** Start **

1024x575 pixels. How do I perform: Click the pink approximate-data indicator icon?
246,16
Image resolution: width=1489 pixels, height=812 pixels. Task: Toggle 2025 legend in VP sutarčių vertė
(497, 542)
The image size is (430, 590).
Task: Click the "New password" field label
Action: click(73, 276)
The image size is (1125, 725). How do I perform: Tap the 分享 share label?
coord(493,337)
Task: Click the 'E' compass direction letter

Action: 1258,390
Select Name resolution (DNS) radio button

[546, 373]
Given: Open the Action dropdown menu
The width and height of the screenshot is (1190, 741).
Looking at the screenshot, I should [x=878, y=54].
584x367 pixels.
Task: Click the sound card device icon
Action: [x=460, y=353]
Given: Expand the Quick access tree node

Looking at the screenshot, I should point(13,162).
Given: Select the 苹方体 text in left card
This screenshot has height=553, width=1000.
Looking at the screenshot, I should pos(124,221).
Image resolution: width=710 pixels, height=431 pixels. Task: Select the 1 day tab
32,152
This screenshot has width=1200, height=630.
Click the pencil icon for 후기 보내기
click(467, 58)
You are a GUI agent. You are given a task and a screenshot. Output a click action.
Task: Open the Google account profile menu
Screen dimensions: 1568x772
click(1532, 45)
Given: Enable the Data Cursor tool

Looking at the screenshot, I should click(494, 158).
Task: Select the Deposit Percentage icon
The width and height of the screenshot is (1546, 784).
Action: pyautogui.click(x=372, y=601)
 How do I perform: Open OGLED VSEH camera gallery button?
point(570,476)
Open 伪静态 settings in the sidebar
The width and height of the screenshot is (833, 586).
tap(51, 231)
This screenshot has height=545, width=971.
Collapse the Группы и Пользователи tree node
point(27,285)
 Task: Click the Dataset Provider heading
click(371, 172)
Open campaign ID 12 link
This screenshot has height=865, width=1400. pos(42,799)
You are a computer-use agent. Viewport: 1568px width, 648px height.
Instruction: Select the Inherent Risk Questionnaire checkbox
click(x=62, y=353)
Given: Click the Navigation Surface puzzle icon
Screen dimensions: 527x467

** End **

> [Exercise]: Rewrite the data above, replacing each "tree node" with "tree item" and leaving every other character untouched.

> [Answer to this task]:
1024x575 pixels. How do I perform: Click the pink approximate-data indicator icon?
246,16
Image resolution: width=1489 pixels, height=812 pixels. Task: Toggle 2025 legend in VP sutarčių vertė
(497, 542)
The image size is (430, 590).
Task: Click the "New password" field label
Action: click(73, 276)
The image size is (1125, 725). How do I perform: Tap the 分享 share label?
coord(493,337)
Task: Click the 'E' compass direction letter

Action: 1258,390
Select Name resolution (DNS) radio button

[546, 373]
Given: Open the Action dropdown menu
The width and height of the screenshot is (1190, 741).
Looking at the screenshot, I should [x=878, y=54].
584x367 pixels.
Task: Click the sound card device icon
Action: [x=460, y=353]
Given: Expand the Quick access tree item

Looking at the screenshot, I should point(13,162).
Given: Select the 苹方体 text in left card
This screenshot has height=553, width=1000.
Looking at the screenshot, I should pos(124,221).
Image resolution: width=710 pixels, height=431 pixels. Task: Select the 1 day tab
32,152
This screenshot has width=1200, height=630.
Click the pencil icon for 후기 보내기
click(467, 58)
You are a GUI agent. You are given a task and a screenshot. Output a click action.
Task: Open the Google account profile menu
Screen dimensions: 1568x772
click(1532, 45)
Given: Enable the Data Cursor tool

Looking at the screenshot, I should click(494, 158).
Task: Select the Deposit Percentage icon
The width and height of the screenshot is (1546, 784).
Action: pyautogui.click(x=372, y=601)
 How do I perform: Open OGLED VSEH camera gallery button?
point(570,476)
Open 伪静态 settings in the sidebar
The width and height of the screenshot is (833, 586).
tap(51, 231)
This screenshot has height=545, width=971.
Collapse the Группы и Пользователи tree item
point(27,285)
 Task: Click the Dataset Provider heading
click(371, 172)
Open campaign ID 12 link
This screenshot has height=865, width=1400. pos(42,799)
You are a computer-use agent. Viewport: 1568px width, 648px height.
Instruction: Select the Inherent Risk Questionnaire checkbox
click(x=62, y=353)
Given: Click the Navigation Surface puzzle icon
Screen dimensions: 527x467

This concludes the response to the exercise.